VwGH vom 24.02.2010, 2009/13/0240

Betreff

Der Verwaltungsgerichtshof hat durch den Vorsitzenden Senatspräsident Dr. Hargassner und die Hofräte Dr. Fuchs, Dr. Pelant, Dr. Mairinger und Mag. Novak als Richter, im Beisein des Schriftführers Dr. Unger, über die Beschwerde der B K in W, vertreten durch Mag. Axel Bauer, Rechtsanwalt in 1040 Wien, Favoritenstraße 26/6, gegen den Bescheid des unabhängigen Finanzsenates, Außenstelle Wien, vom , Zl. RV/1267- W/07, betreffend Familienbeihilfe, zu Recht erkannt:

Spruch

Der angefochtene Bescheid wird wegen Rechtswidrigkeit infolge Verletzung von Verfahrensvorschriften aufgehoben.

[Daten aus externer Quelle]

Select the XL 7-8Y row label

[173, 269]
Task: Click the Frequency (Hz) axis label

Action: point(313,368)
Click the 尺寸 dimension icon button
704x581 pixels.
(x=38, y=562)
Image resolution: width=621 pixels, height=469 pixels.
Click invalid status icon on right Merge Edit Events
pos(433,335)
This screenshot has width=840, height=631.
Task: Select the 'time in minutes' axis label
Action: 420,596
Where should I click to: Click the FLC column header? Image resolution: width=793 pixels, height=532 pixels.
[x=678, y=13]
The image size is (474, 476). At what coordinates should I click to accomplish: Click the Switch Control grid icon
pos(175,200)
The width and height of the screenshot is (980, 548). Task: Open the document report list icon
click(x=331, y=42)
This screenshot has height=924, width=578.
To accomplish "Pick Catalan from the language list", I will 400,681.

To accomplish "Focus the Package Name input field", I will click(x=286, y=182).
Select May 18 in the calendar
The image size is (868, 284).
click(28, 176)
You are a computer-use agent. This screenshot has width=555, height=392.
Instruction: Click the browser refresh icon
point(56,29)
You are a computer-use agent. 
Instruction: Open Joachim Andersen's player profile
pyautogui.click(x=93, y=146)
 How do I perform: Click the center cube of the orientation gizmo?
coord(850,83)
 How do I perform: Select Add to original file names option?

Der Bund hat der Beschwerdeführerin Aufwendungen in der Höhe von EUR 1.286,40 binnen zwei Wochen bei sonstiger Exekution zu ersetzen.

Begründung

Die Beschwerdeführerin stellte einen mit datierten, am beim Finanzamt eingelangten Antrag, ihr Familienbeihilfe ab dem für ihren am geborenen Sohn zu gewähren. Der Sohn sei Schüler und besuche eine Fachschule in Polen.

Mit Vorhalt vom forderte das Finanzamt die Beschwerdeführerin auf, eine "Schulbestätigung v. Sohn betr. SJ 04/05" beizubringen und die Formulare E 401 und E 411 (nach den Verordnungen (EWG) Nr. 1408/71 des Rates und Nr. 574/72 des Rates) betreffend den Anspruch auf Familienleistungen in dem Mitgliedstaat, in dem die Familienangehörigen wohnen, und betreffend eine Familienstandsbescheinigung für die Gewährung von Familienleistungen von der zuständigen ausländischen Behörde ausfüllen zu lassen. Weiters fragte das Finanzamt die Beschwerdeführerin, wo oder bei wem der Sohn wohne.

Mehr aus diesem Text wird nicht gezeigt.